Show that an entire function is a polynomial

There is a question in the book that asks me to show that if f is an entire function such that $|f(z)| \le L|z|^m$ where $|z| \ge R$, then $f$ is a polynomial of degree of at most $m$.

The problem gives me a hint that I should use the Cauchy estimates for n>m and $r \to \infty$

The below is from a post https://math.stackexchange.com/a/143881/64742

Since $f$ is entire, it is equal to a power series centered at zero with radius of convergence $\infty$, which must match its Taylor series there.
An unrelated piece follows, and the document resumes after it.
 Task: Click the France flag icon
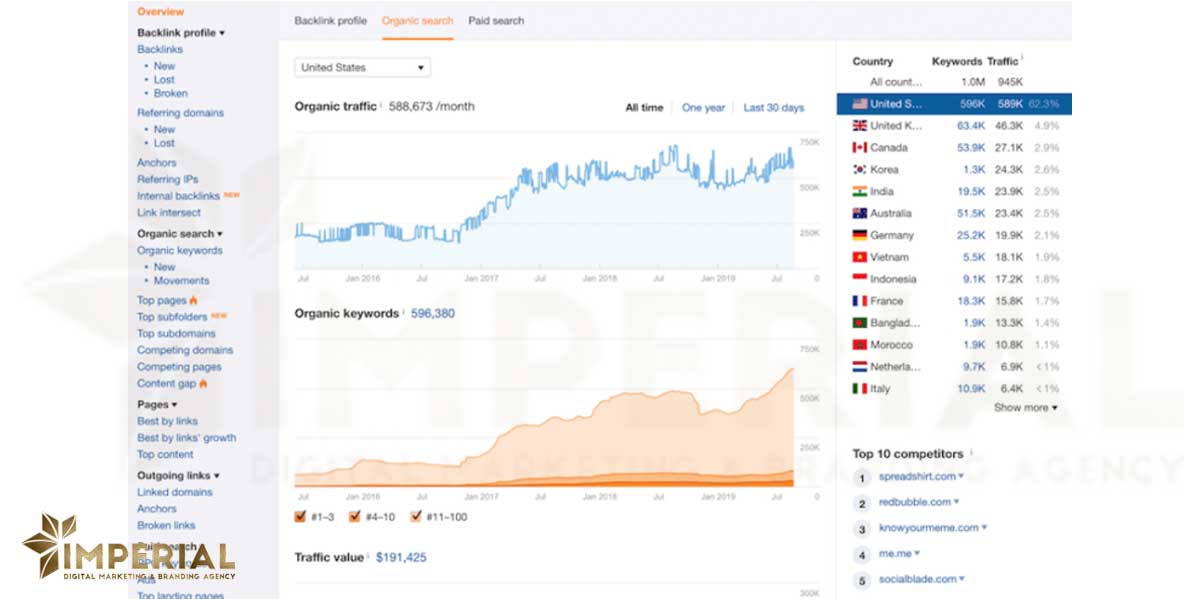(x=859, y=301)
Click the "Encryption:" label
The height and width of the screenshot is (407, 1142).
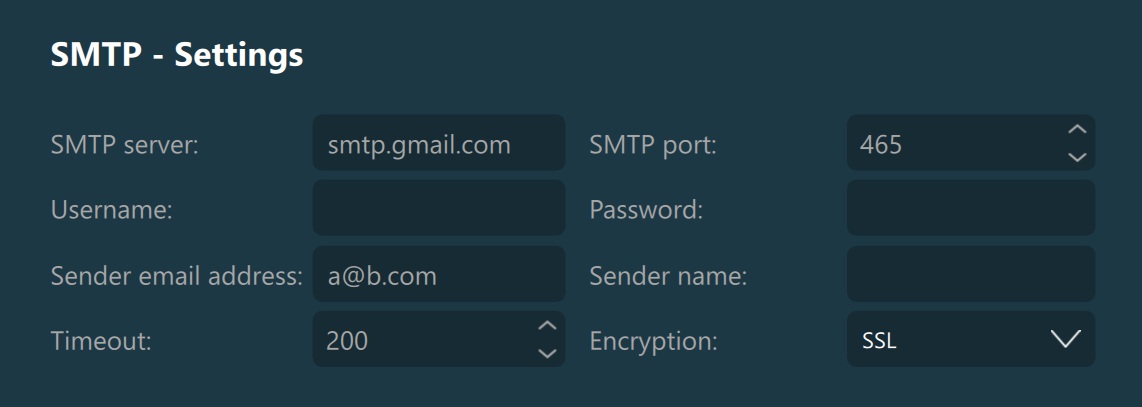pos(653,341)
$$f(z)=\sum_{n=0}^\infty \frac{f^{(n)}(0)}{n!}z^n$$

Since $|f(z)|\leq k|z|^m$, Cauchy's estimate gives us

$$|f^{(n)}(0)|\leq \frac{n!k|z|^m}{R^n}$$ for all $|z|=R$. For $n>m$, letting $R\rightarrow\infty$, we see that $|f^{(n)}|=0$. It follows that $f$ is a polynomial of degree $\leq m$.

Now, I follow what the above answer says except where "It follows that f is a polynomial of degree $ \le m$. Why do we arrive at that conclusion? The preceding statement merely says that $ |f^{(n)}|=0 $

Since $f$ is entire, for every $z\in\mathbb C$ it holds that $$f(z)=\sum_{n=0}^\infty \frac{f^{(n)}(0)}{n!}z^n \tag1$$ Once we know that $f^{(n)}(0)=0$ for $n>m$, the formula (1) simplifies to $$f(z)=\sum_{n=0}^m \frac{f^{(n)}(0)}{n!}z^n \tag2$$ where the expression on the right is evidently a polynomial of degree at most $m$.